How long an insurance company can delay a claim depends on the state, the claim, and the reasons for the delay.
Common Types Of Stalling In Non-Life Insurers
Unfortunately, insurance companies are notorious for getting bogged down in claims no matter what kind of problem they’re dealing with. We’ve seen this many times from accident victims to homeowners and more, but it’s as common as ever for insurance companies and probably always will be when they’re trying to protect their profits. Below are some of the most common types of claims where insurance companies get stalling.

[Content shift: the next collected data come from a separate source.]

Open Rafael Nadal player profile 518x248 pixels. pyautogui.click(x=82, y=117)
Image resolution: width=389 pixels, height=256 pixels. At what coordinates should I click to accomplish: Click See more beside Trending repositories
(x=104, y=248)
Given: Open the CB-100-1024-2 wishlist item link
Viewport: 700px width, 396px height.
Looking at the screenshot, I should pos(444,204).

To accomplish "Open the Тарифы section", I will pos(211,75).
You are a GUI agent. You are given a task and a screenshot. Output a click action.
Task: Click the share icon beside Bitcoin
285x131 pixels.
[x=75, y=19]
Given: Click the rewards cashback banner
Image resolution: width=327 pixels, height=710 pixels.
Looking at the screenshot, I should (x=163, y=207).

- Homeowner Insurance Claims
- Insurance Claims for Commercial Homeowners
- Claims for car, truck, and motorcycle accidents
- Hail and storm damage claims
- Personal Injury Claims
- Do your due diligence before you pay
If you have a valid insurance claim, you may not know why the insurance company investigates your claim so much. This is very common when an insurance company suspects fraudulent activity or has reason to believe that your claim is being made based on an event that may not have happened. There are so many fraudulent claims that it is quite normal for insurance companies to investigate even the smallest claims to make sure they only pay settlements for invalid cases.
In many cases, there can be delays due to the hours and availability of the insurance expert, especially during times when a significant number of other parties were affected by the same incident. Other times, your insurance company may just be waiting to get information from a police report or still be trying to track down the people who were at fault in your case.
There are many different reasons why your insurance company could be stalling, and some could be bad faith. In general, a brief conversation with an experienced attorney can shed some light on the situation.
When Should You Contact A Lawyer?
Not all insurers are bad; some reasons to quit are completely justified and may even benefit you in the end. However, stopping in bad faith and for no good reason is a serious red flag. If you have provided all the necessary documentation and information, fulfilled all your requests, and are still getting redirects? It’s time to hire a personal injury and accident attorney.
Even if you are not sure that your insurer is acting in bad faith, having legal representation on your side can help significantly with the entire process. Plus, you have someone who fights for you while you take care of your recovery.
Prevent the insurance company from getting stalling
Hopefully, the insurance company hasn’t been sitting still for so long that you have your back against the wall with uncertain deadlines. If that is you, it will be very difficult for you to find a lawyer to handle the case.
I say this because the only surefire way to stop an insurance company from shutting down is to show them you bite the bark.
How do you do that? With threats that are not empty, so wave your lawsuit sword. That sword is your lawyer.
If you are tired of the insurance company pulling on your chain, ask for a lawyer and get the help you deserve.